5 Strengths and limitations

Our results may represent a true background evaluation of the immune status of females in childbearing years to VZV infection in Egypt, who are at risk of developing severe varicella and its complication. Although the majority of pregnant women are immune, still 12% are susceptible to VZV infection. Vaccination of susceptible women in childbearing years is recommended and advocated to avoid the risk of perinatal and congenital varicella in addition to the chance of nosocomial exposure of health care worker to infection [27]. A screening program for all women in reproductive age may be costly and inappropriate, so we can recommend vaccinating women having one or all of the following criteria: (i) less than 25 years, (ii) nulli- or primipara, and (iii) have no history of varicella infection.

Limited memory and understanding of our pregnant population may be the reason behind unreliable data related to the reported history of varicella infection or exposure.
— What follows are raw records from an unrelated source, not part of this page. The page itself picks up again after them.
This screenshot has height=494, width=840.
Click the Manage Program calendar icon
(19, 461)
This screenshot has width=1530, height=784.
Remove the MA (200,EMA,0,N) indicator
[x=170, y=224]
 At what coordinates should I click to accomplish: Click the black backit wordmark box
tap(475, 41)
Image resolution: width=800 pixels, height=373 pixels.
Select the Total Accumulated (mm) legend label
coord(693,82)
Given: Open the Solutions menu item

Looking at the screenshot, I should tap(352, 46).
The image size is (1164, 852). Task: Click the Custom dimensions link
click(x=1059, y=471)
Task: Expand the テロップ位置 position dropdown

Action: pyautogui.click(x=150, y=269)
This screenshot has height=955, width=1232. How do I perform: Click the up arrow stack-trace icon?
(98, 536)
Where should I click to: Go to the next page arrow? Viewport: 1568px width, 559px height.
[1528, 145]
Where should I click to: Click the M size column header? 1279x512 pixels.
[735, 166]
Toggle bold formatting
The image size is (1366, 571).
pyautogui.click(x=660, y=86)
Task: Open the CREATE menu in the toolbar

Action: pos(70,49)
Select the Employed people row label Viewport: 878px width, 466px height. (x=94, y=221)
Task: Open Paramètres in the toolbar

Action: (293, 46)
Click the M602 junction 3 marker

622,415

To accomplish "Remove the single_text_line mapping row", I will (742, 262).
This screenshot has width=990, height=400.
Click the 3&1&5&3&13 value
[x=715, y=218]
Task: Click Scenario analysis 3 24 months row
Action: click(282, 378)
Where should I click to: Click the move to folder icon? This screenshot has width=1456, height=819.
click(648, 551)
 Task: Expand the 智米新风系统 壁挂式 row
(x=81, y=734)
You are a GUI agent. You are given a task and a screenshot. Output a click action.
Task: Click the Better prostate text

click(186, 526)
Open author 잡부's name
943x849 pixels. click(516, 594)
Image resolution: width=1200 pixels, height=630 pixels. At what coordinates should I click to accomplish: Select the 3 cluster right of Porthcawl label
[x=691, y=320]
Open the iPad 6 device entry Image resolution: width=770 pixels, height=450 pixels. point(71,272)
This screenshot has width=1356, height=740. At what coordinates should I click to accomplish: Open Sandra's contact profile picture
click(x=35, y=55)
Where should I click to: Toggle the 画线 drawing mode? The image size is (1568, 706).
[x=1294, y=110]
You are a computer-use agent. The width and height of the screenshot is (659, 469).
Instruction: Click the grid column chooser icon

Also, because of the lack of accurate recall, we could not represent our results related to the age of varicella infection or status of receiving varicella vaccine.

6 Conclusions and recommendations

Despite the absence of a routine vaccination program in Egypt, VZV immunity was high among pregnant women but less than reported in many developed countries that introduced VZV vaccination. We cannot depend on the self-reported history of chickenpox in determining varicella susceptibility. We recommend targeted vaccination for women in the reproductive age especially young and primiparous women.